Think of those passages in Anna Karenina where the great man begins to
describe Levin and the ideal life in the country. There is none of this in
Suite Francaise. And the wonder of it is that you don't realize the author
was a Jew living life on borrowed time , exiled to the French countryside and
with the full knowledge of what this invasion meant for her personally and
her family. There is no fear in the book. It is essentially and creatively
feminine. That Irene Nemirovsky was about to be taken and killed , that she was a
Jew in the middle of a European abomination , this never intrudes. You
don't read the book for what the author suffered, despite her knowledge of
her own personal perilous position, she just lets her art take over so what
we get is a timeless brilliant classic which is so much more of an amazing
legacy to her and those who died than any personalized or angled account
could ever have been. What real heroism to do this, what an achievement, to
rise about the fear and humiliation and write this wonderful work. And the
translation is fantastic just because we don't notice it specially. Sandra
Smith ( translators like editors are surely born to live in the shadows )
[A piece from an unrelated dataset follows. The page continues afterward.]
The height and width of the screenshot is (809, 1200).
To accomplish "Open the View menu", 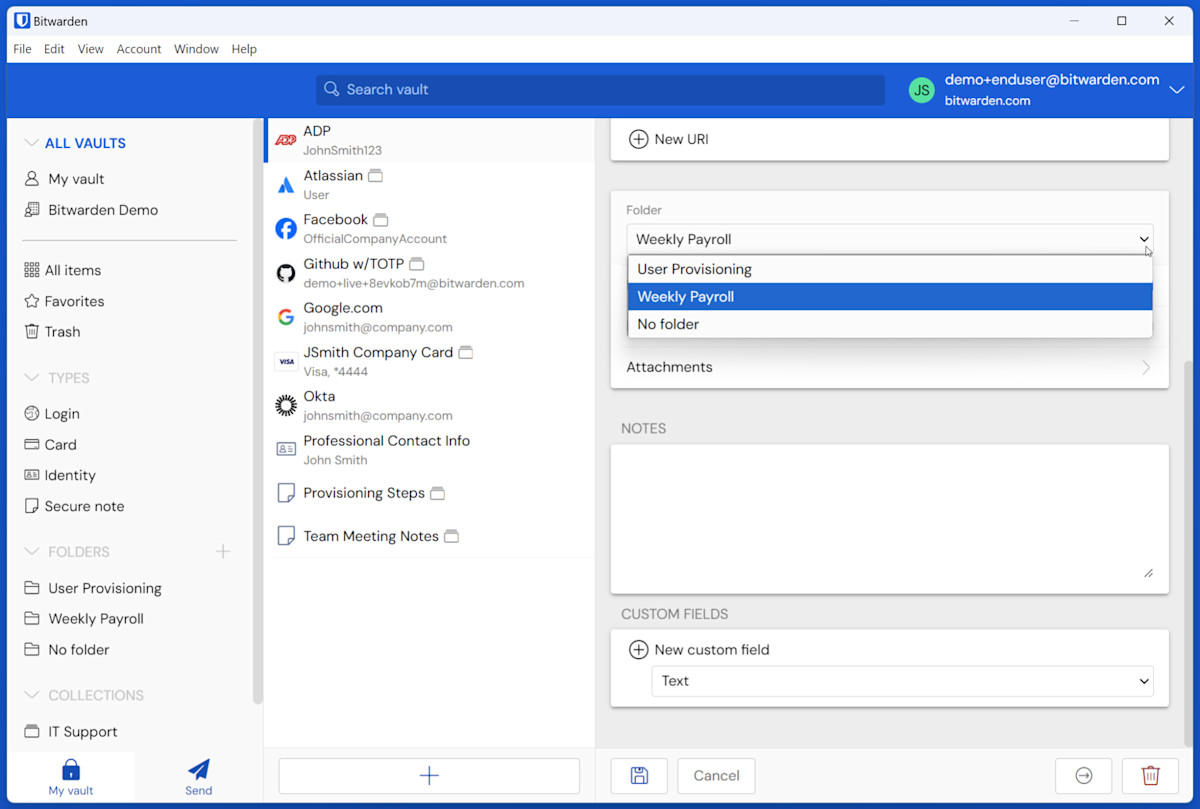I will [90, 49].
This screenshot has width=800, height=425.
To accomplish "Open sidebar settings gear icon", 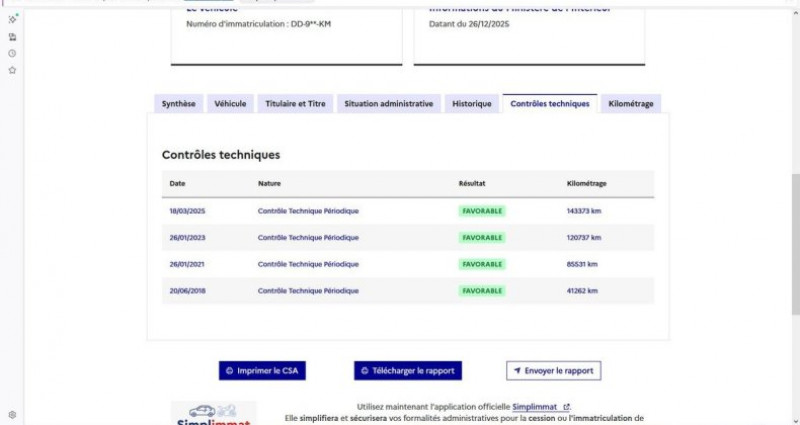I will [12, 414].
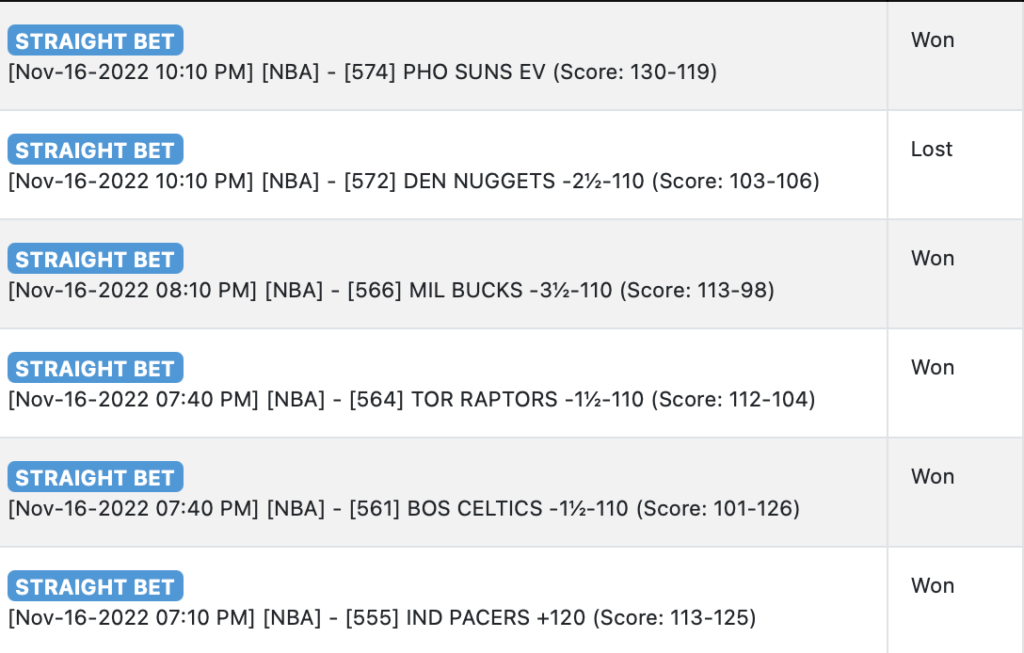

has done a fabulous job in not making the book seem at all foreign. There
are no jarring phrases and odd distracting foreignisms that often get in
the way of really enjoying a great work like this . Of course we are
reading Irene Nemirovsky but every word on the page is Smith's and they are
all beautifully chosen to match the lyricism of the original. This is one
of the most important books to emerge for years and, it sounds rather
plangent but a triumph of life and art over the forces of death and
ignorance.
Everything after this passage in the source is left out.